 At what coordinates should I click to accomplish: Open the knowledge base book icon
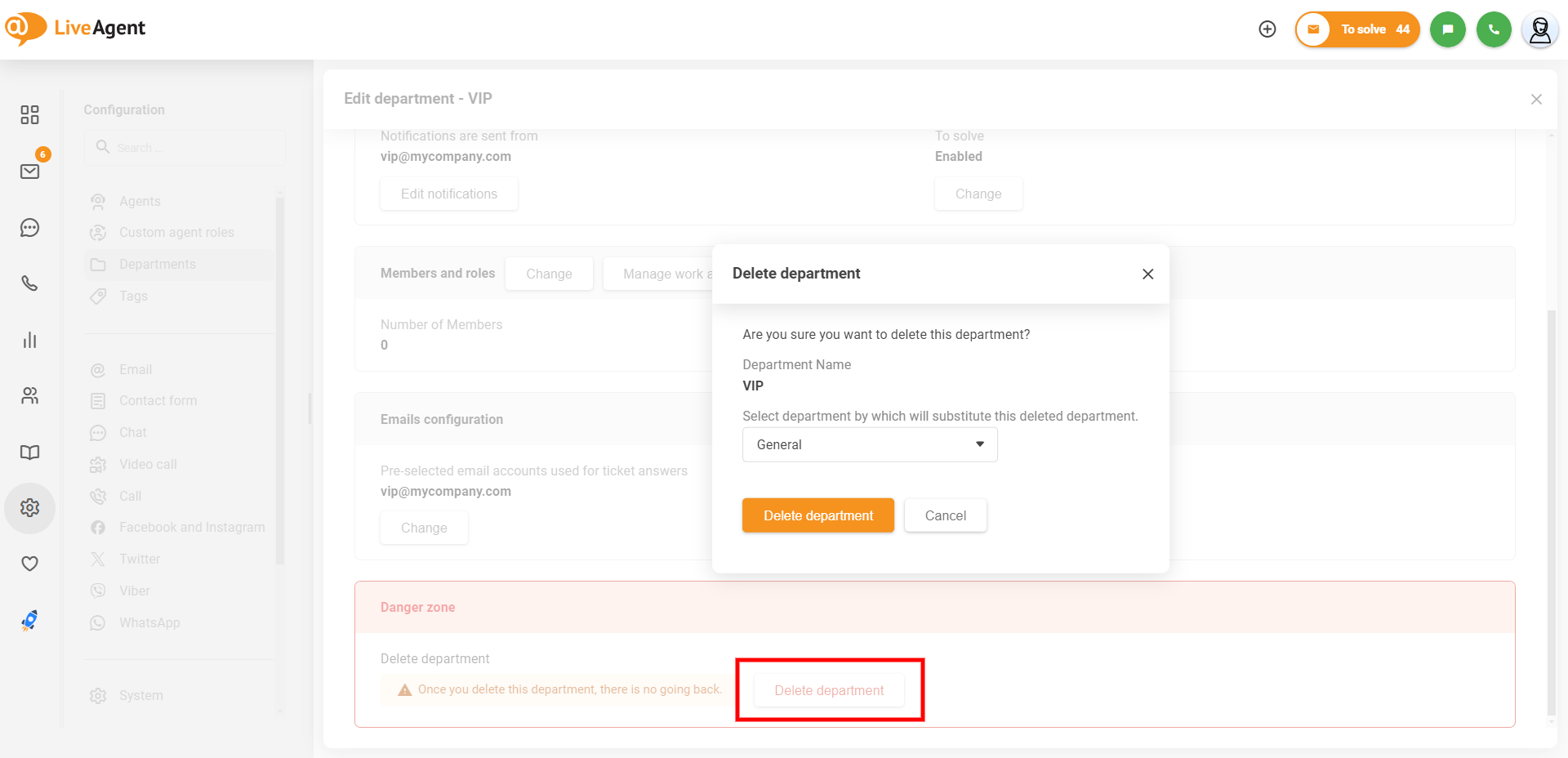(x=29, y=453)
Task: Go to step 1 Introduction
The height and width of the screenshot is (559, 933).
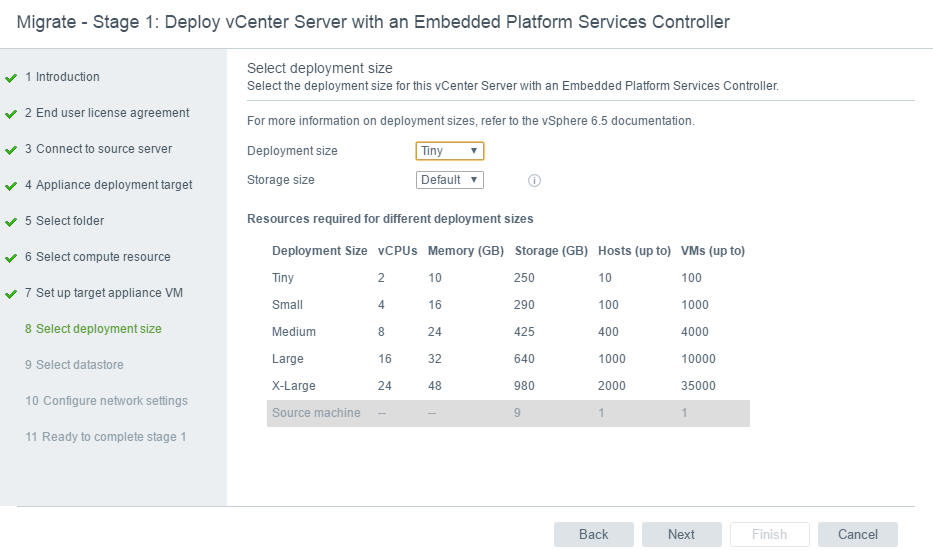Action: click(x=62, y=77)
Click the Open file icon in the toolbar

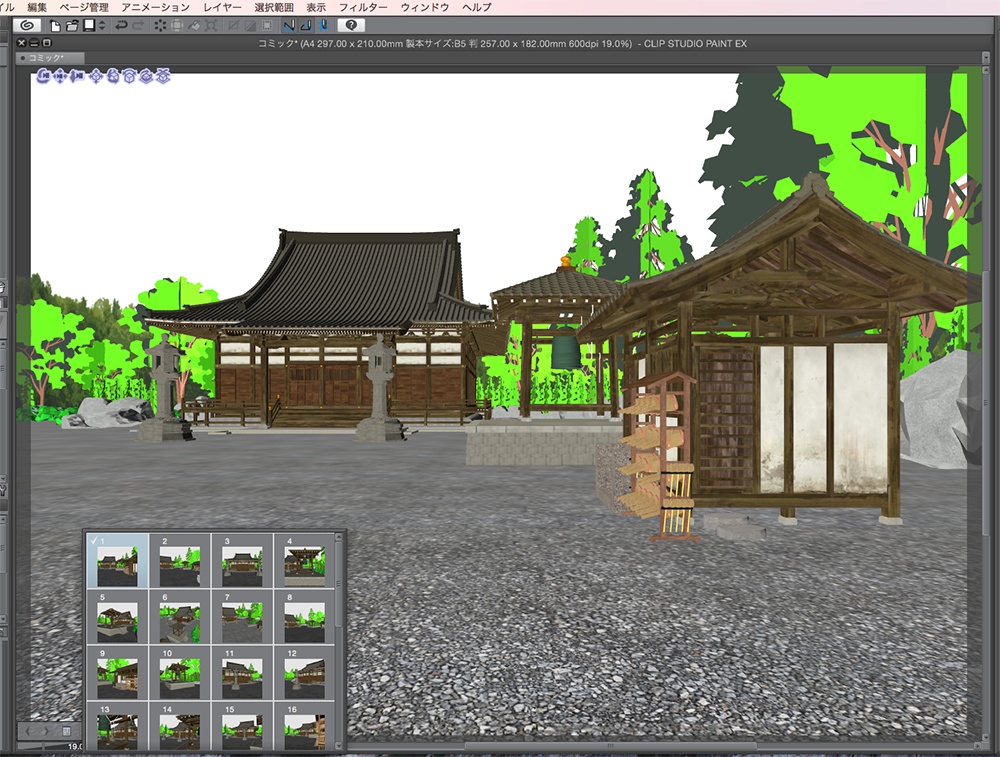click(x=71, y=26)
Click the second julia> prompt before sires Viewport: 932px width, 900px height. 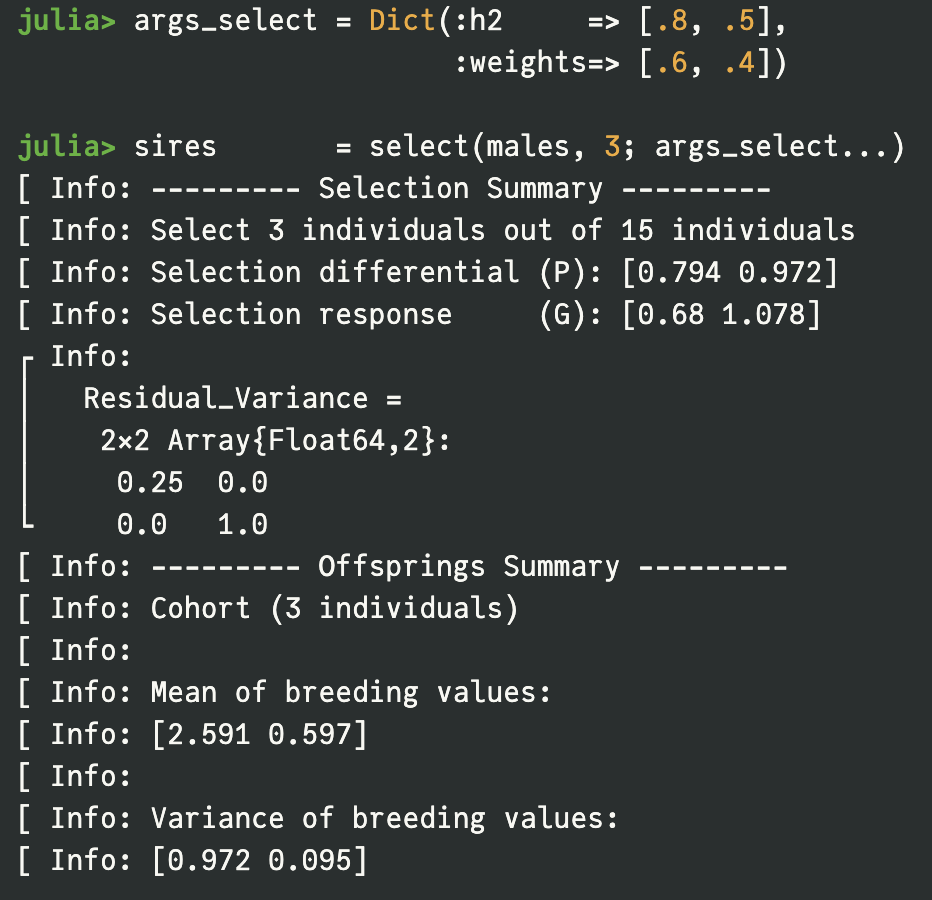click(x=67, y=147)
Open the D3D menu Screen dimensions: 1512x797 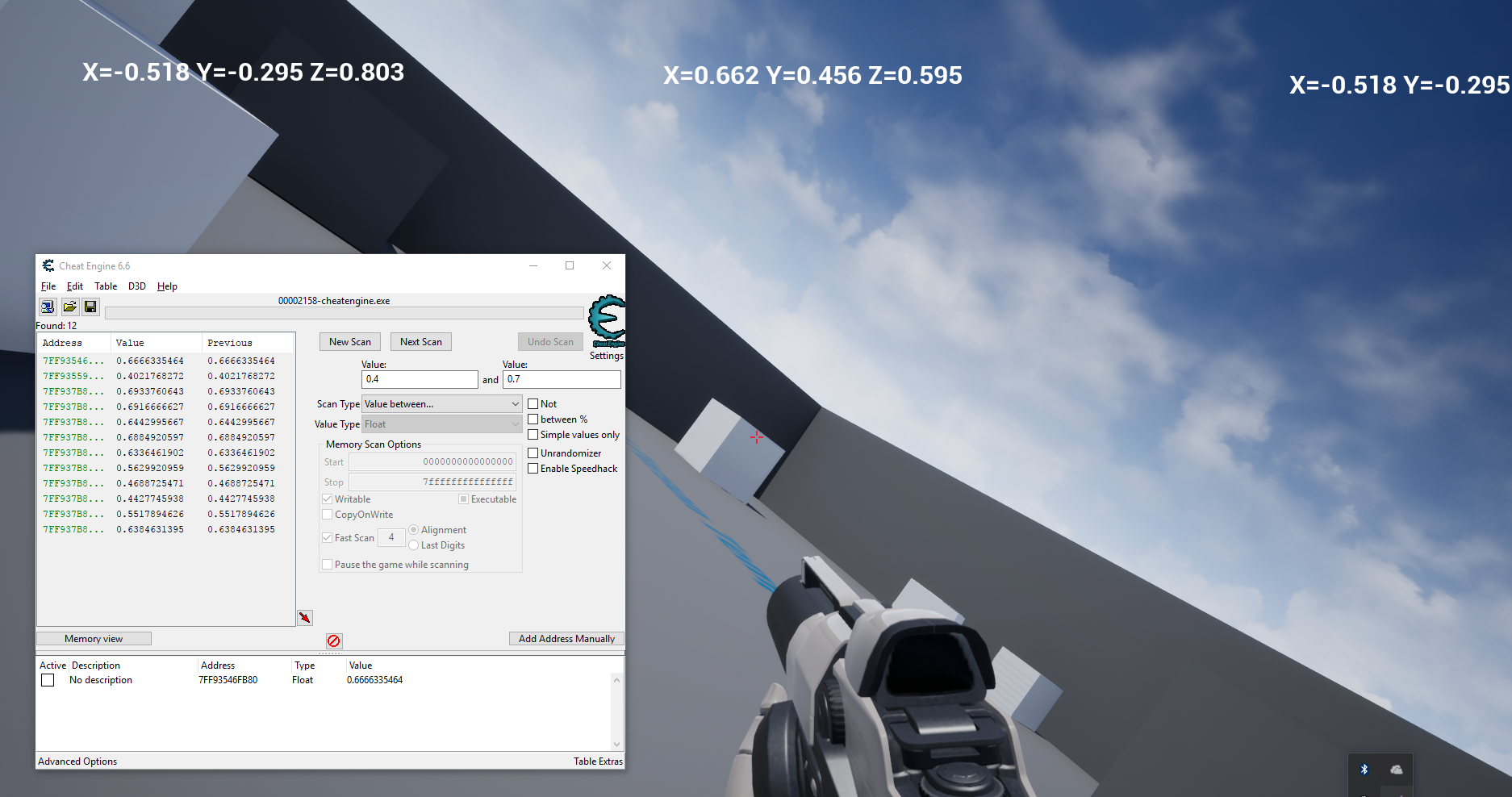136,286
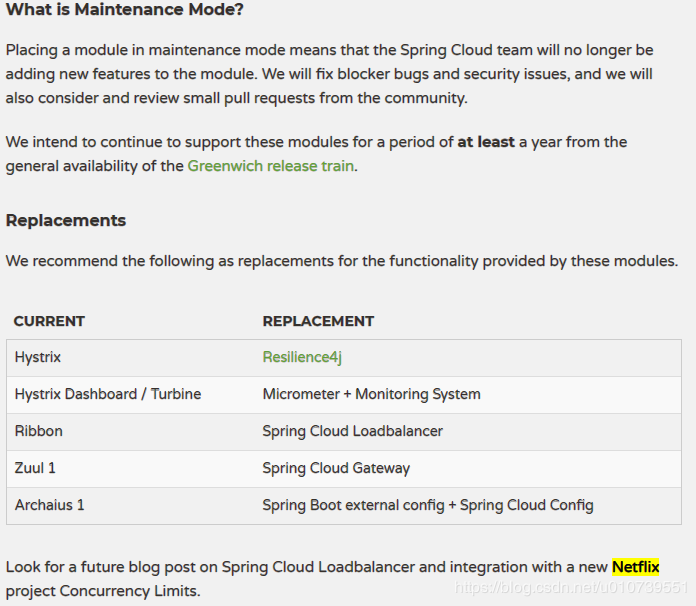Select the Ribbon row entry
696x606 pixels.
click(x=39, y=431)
# # #
**TASK INSTRUCTIONS:**
Number each line of the data, starting at the top and running down to the line containing "click(x=71, y=26)", and skip any blank lines. Include neither the pictures nor anything else in the list.

**EXERCISE ANSWER:**
1.  At what coordinates should I click to accomplish: Open the knowledge base book icon
2. (x=29, y=453)
3. Task: Go to step 1 Introduction
4. The height and width of the screenshot is (559, 933).
5. Action: click(x=62, y=77)
6. Click the Open file icon in the toolbar
7. click(x=71, y=26)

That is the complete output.